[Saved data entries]
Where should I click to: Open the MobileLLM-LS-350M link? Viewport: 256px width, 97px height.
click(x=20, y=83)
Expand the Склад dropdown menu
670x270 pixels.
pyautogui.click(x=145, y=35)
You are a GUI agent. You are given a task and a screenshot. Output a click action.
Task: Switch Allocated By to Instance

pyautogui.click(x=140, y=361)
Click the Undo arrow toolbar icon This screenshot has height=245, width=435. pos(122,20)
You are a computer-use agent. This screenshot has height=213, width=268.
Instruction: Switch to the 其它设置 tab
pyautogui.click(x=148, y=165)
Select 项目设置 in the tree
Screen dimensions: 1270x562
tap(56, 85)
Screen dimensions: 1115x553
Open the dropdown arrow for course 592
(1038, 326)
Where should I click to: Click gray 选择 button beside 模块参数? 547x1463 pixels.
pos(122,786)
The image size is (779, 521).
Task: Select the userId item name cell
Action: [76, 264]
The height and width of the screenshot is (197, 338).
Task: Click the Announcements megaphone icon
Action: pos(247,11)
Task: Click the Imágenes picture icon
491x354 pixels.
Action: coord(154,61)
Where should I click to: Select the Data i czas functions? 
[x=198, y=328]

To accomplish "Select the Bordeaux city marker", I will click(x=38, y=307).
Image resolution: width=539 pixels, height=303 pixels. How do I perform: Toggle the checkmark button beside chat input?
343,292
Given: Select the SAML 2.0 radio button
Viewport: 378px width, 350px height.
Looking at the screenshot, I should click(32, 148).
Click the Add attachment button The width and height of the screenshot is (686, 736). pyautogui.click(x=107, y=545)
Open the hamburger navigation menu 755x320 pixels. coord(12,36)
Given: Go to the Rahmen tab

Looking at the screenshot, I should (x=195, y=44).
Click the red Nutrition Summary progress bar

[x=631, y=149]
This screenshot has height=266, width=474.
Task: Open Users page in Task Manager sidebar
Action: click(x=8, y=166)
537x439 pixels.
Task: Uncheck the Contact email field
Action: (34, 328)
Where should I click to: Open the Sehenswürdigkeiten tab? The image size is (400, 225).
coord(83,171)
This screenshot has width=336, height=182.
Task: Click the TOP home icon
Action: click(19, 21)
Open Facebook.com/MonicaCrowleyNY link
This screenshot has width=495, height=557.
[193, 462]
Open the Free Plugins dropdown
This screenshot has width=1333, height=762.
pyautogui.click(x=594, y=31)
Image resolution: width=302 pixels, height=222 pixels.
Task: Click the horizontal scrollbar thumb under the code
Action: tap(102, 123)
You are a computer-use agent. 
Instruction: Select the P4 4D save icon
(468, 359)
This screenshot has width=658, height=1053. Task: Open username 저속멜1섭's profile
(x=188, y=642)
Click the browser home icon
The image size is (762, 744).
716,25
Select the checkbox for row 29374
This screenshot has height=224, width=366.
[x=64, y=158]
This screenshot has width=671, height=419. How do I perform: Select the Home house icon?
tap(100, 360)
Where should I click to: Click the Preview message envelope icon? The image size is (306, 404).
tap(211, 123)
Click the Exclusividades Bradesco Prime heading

WHAT IS BEING ASKED: Every record is to be written out verbatim.

FINAL ANSWER:
Where should I click to: Open the MobileLLM-LS-350M link? Viewport: 256px width, 97px height.
click(x=20, y=83)
Expand the Склад dropdown menu
670x270 pixels.
pyautogui.click(x=145, y=35)
You are a GUI agent. You are given a task and a screenshot. Output a click action.
Task: Switch Allocated By to Instance

pyautogui.click(x=140, y=361)
Click the Undo arrow toolbar icon This screenshot has height=245, width=435. pos(122,20)
You are a computer-use agent. This screenshot has height=213, width=268.
Instruction: Switch to the 其它设置 tab
pyautogui.click(x=148, y=165)
Select 项目设置 in the tree
Screen dimensions: 1270x562
tap(56, 85)
Screen dimensions: 1115x553
Open the dropdown arrow for course 592
(1038, 326)
Where should I click to: Click gray 选择 button beside 模块参数? 547x1463 pixels.
pos(122,786)
The image size is (779, 521).
Task: Select the userId item name cell
Action: [76, 264]
The height and width of the screenshot is (197, 338).
Task: Click the Announcements megaphone icon
Action: pos(247,11)
Task: Click the Imágenes picture icon
491x354 pixels.
Action: coord(154,61)
Where should I click to: Select the Data i czas functions? 
[x=198, y=328]

To accomplish "Select the Bordeaux city marker", I will click(x=38, y=307).
Image resolution: width=539 pixels, height=303 pixels. How do I perform: Toggle the checkmark button beside chat input?
343,292
Given: Select the SAML 2.0 radio button
Viewport: 378px width, 350px height.
Looking at the screenshot, I should click(32, 148).
Click the Add attachment button The width and height of the screenshot is (686, 736). pyautogui.click(x=107, y=545)
Open the hamburger navigation menu 755x320 pixels. coord(12,36)
Given: Go to the Rahmen tab

Looking at the screenshot, I should (x=195, y=44).
Click the red Nutrition Summary progress bar

[x=631, y=149]
This screenshot has height=266, width=474.
Task: Open Users page in Task Manager sidebar
Action: click(x=8, y=166)
537x439 pixels.
Task: Uncheck the Contact email field
Action: (34, 328)
Where should I click to: Open the Sehenswürdigkeiten tab? The image size is (400, 225).
coord(83,171)
This screenshot has width=336, height=182.
Task: Click the TOP home icon
Action: click(19, 21)
Open Facebook.com/MonicaCrowleyNY link
This screenshot has width=495, height=557.
[193, 462]
Open the Free Plugins dropdown
This screenshot has width=1333, height=762.
pyautogui.click(x=594, y=31)
Image resolution: width=302 pixels, height=222 pixels.
Task: Click the horizontal scrollbar thumb under the code
Action: tap(102, 123)
You are a computer-use agent. 
Instruction: Select the P4 4D save icon
(468, 359)
This screenshot has width=658, height=1053. Task: Open username 저속멜1섭's profile
(x=188, y=642)
Click the browser home icon
The image size is (762, 744).
716,25
Select the checkbox for row 29374
This screenshot has height=224, width=366.
[x=64, y=158]
This screenshot has width=671, height=419. How do I perform: Select the Home house icon?
tap(100, 360)
Where should I click to: Click the Preview message envelope icon? The image size is (306, 404).
tap(211, 123)
Click the Exclusividades Bradesco Prime heading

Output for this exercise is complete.